There is also the issue of water contamination, 67 million pounds of synthetic pesticides and 47 million pounds of herbicides are used on U.S. lawns each year. Much of this is carried away as runoff that ends up in our water. There is also the problem of excess nutrients from grass clippings and fertilizers which contribute to algae blooms and deplete oxygen in the water making it unsafe for recreational use, killing fish and endangering many other species. The transmission of these chemicals is made worse when frequently mowed grass, which does little to slow water runoff, is directly next to water bodies or sewer drains

Mowing with a gas powered mower is one of the most harmful activities related to keeping a lawn. Older, less efficient two-cycle engines release 25-30% of their oil and gas unburned into the air. An EPA study estimates 800 million gallons of gas are used each year for mowing. The EPA also estimates 17 million gallons of this are spilled each year. This spillage evaporates into our air and gets into our water. Mowing also produces very large amounts of air pollution, much greater than cars and trucks. According to the U.S. EPA, one hour of mowing with a new gas powered mower produces more air pollution than 11 new cars driven for the same amount of time. Gas mowers emit hydrocarbons and oxides of nitrogen, particulate matter, carbon monoxide and carbon dioxide. These chemicals are known to cause cancer as well as damage to lungs, heart, and both the immune and detoxification systems. Ground level ozone and smog also inhibit plant growth.
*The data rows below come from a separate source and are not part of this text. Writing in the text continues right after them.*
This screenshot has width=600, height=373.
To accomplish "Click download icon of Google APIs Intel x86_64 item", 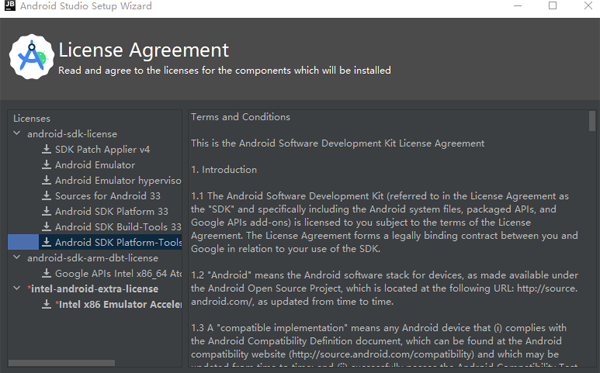I will click(x=46, y=273).
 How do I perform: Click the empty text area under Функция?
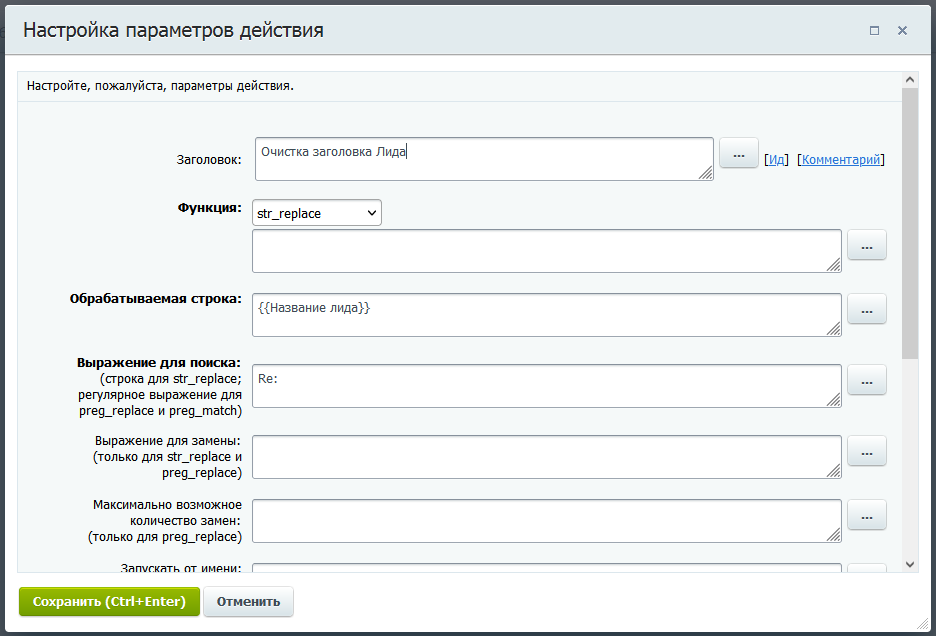(x=546, y=251)
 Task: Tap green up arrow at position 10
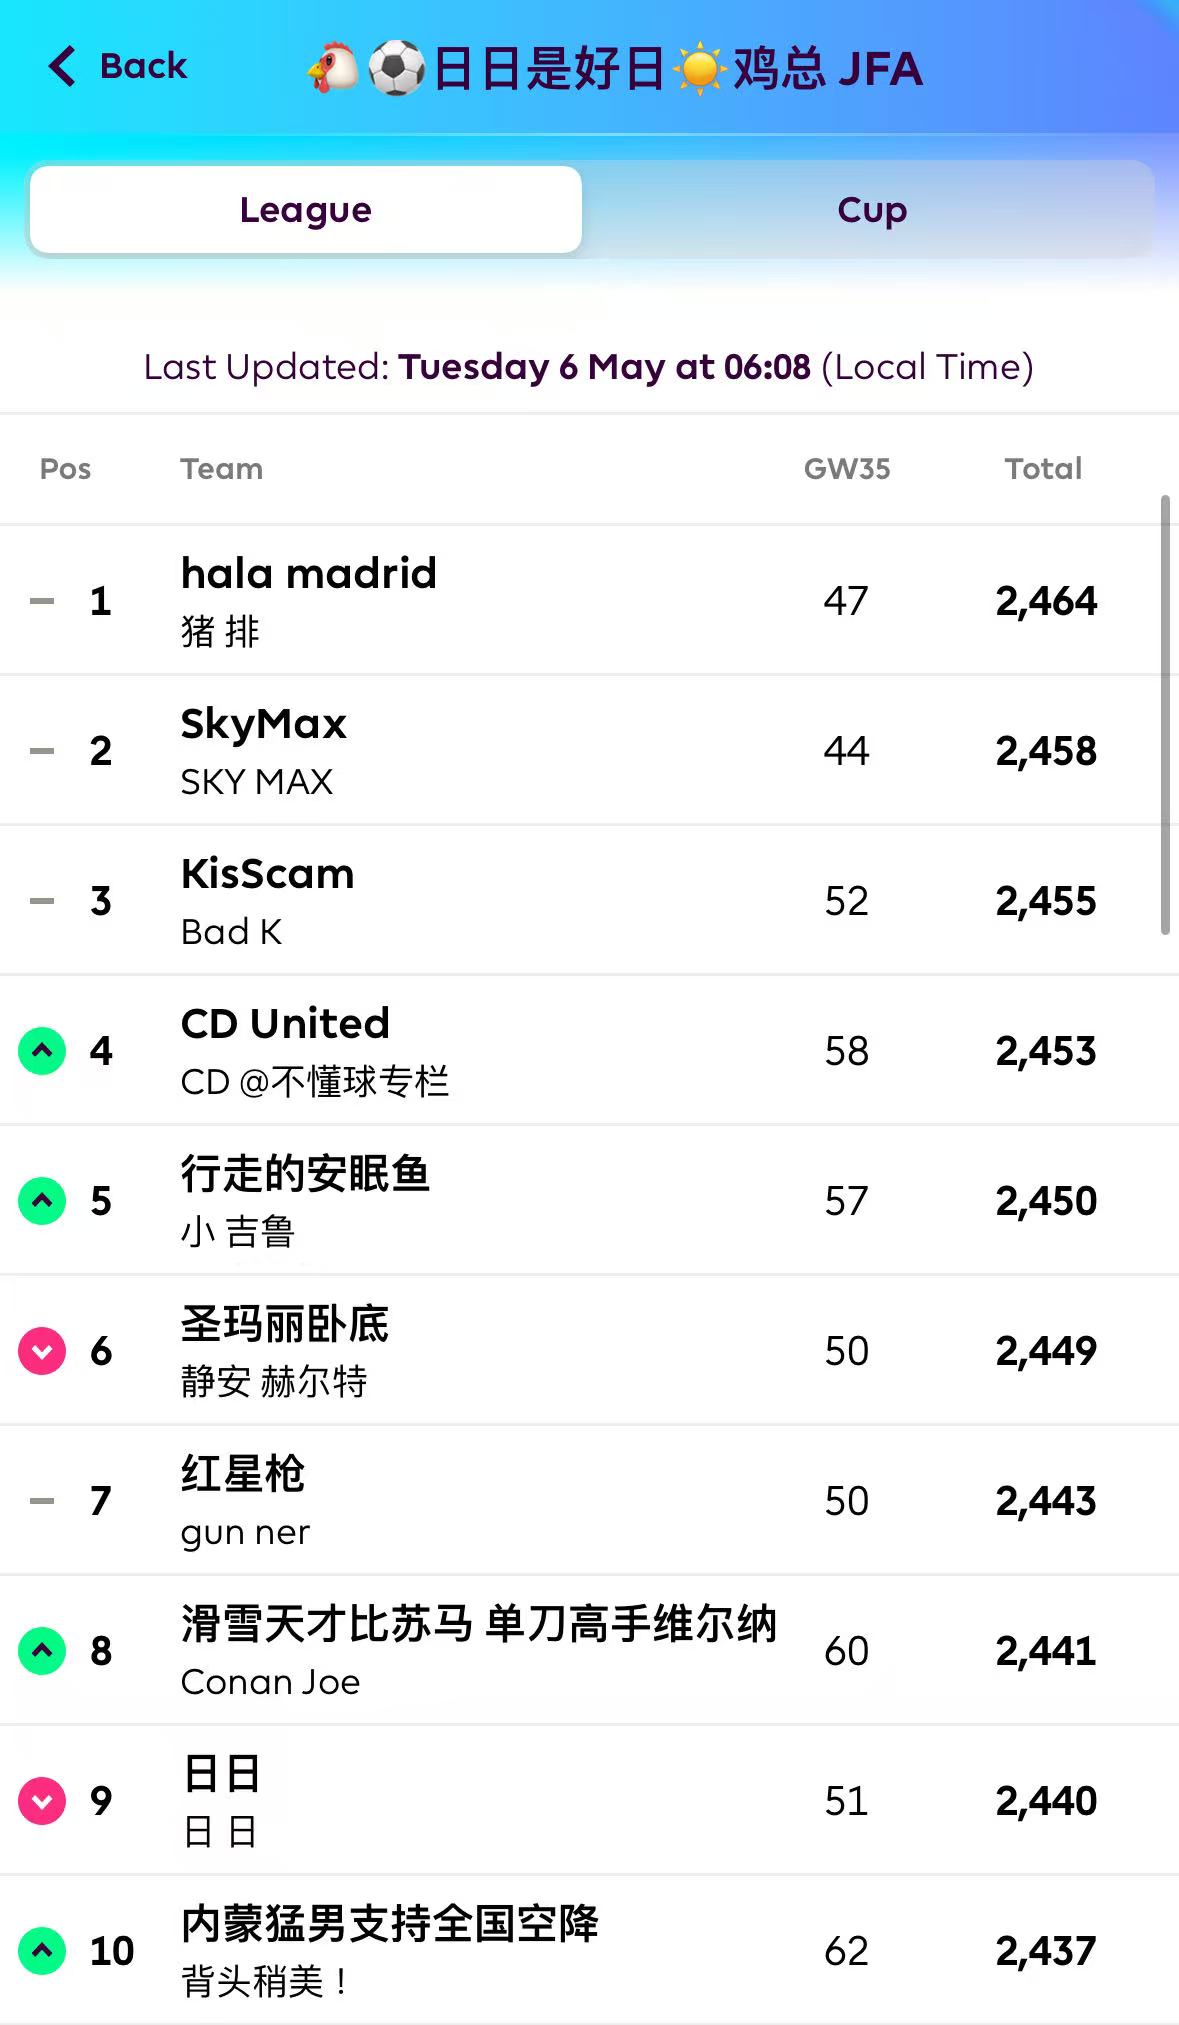[42, 1951]
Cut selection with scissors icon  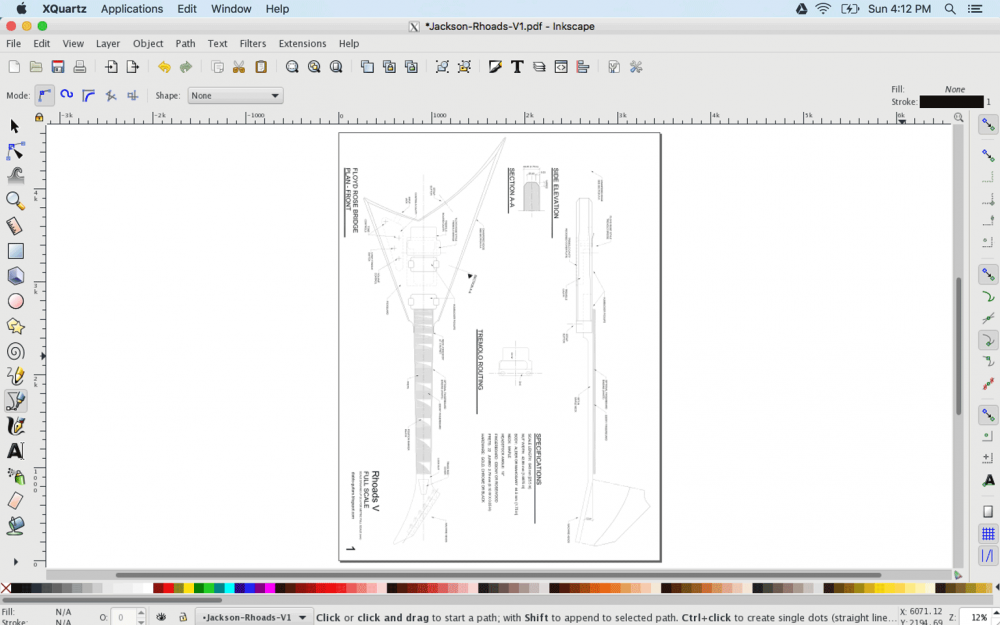click(239, 67)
One issue raising the most alarm with biologists and ecologists is a growing body of scientific research showing insects, which make up over 80% of all animals on the planet, are in decline globally. The list includes pollinators like bees, butterflies, moths, wasps and beetles with cascading impacts on many other species, especially birds and bats. Even iconic species in North America, like the monarch butterfly, are in sharp decline due to a combination of habitat loss, climate change and large-scale use of pesticides and herbicides. A conversation with a biologist led me to understand that although the problems are incredibly complex, there are some simple facts we can address. He told me, “more milkweed means more monarchs, period.” It seems reasonable to extrapolate from this statement that more pollinator friendly habitats can mean more pollinators as well. Imagine if just half of the 40 million acres of lawn became pollinator friendly meadow. One thing the natural world has shown is that is can rebound relatively quickly if given the space to do so. 

Historical Context

The American desire for lawn can be traced back to English and French manors where the lawn was a display of wealth. The dominance of lawns in the U.S. is largely the result of a cultural campaign, started in the late 19th century and significantly advanced in the mid-20th, based on constructed ideals of aesthetics and conformity. The success of this campaign, and the negative ecological impacts it has had, are considerable. Occupying more than 40 million acres in the continental U.S., lawn is one of our largest irrigated crops despite the fact that it is not used for food or any other useful products. A majority of this lawn is not used by people at all, other than for aesthetic purposes, and presents an ecological desert for almost all other animals, especially pollinators. By simply not mowing lawns we don’t use for recreation, we can make significant improvements to our local ecosystems. The works created for this project document this cultivated “green” landscape of our built environment and offer alternatives to frequently mowed lawn. Perhaps more importantly, this project is designed to frame non-lawn green spaces as ecologically and aesthetically valuable, challenging our entrenched perceptions and reminding us that they were established through marketed cultural traditions and questionable beliefs.